03 abril 2015

En el aire...

Una de las características del arte es que es suntuario. En otras palabras, no sirve para nada y no debe servir para nada.
Eso dice la teoría, pero la realidad muestra que el  arte se ha vuelto utilitario. Se mueve en un mercado de oferta y demanda, se compra y vende obra, adorna, entretiene y educa. Si volvemos a la idea de que el arte no debe servir para nada, pero que a la vez tiene que ser útil, nos enfrentamos a una contradicción ontológica. Sería como fabricar una silla donde una no se puede sentar, una plasticola que no pegue, una olla con un agujero en su base... una música que no sirva para nada.
El arte en nuestra época está atado a un devenir funcional a medias: casi lindo, casi práctico, casi importante.
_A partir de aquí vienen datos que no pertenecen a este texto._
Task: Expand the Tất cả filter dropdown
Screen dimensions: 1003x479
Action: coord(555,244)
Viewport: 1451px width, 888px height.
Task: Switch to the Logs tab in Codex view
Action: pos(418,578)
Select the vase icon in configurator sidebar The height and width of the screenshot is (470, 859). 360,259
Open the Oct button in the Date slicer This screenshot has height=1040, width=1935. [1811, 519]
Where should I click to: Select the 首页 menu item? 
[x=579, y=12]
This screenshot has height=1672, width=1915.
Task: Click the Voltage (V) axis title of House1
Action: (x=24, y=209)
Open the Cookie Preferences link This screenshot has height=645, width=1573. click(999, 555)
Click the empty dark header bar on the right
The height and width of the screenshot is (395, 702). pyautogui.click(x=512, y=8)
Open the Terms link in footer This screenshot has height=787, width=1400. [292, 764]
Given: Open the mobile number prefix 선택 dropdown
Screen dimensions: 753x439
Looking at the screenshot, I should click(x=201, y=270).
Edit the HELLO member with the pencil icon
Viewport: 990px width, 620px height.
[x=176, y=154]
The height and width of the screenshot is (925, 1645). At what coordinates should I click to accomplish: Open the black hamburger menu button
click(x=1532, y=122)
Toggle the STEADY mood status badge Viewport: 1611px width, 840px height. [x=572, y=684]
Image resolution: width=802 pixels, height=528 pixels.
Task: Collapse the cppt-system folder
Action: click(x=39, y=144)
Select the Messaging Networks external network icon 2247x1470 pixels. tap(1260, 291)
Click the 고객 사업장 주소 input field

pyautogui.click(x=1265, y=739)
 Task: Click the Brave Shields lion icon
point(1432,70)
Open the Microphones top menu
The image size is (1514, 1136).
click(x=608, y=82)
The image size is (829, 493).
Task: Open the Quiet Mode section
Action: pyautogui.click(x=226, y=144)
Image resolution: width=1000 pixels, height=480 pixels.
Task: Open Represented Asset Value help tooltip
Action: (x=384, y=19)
Sin pena ni gloria.

La función del artista en nuestros días, esta cada vez más confundida con respecto al imaginario que sitúa al artista como agente de un cambio social. Nos veo como apasionados secretos, en un teatro escondido, que ocasionalmente hacemos resonancia con el main-stream. El opuesto al artista que cambia el mundo sería un artista que no toca al mundo en absoluto. Ninguno de los dos nos representa. El artista ha vuelto a su torre de cristal, pero no a la torre lejana e inalcanzable desde donde ve al pueblo, sino a una torre que lo expone y lo vuelve completamente visible. Visible de una manera irrelevante.

-Jaimito: ¿Existe la música que nadie escucha?
-Maestra: ¿Y la música que te entra por un oído y te sale por el otro?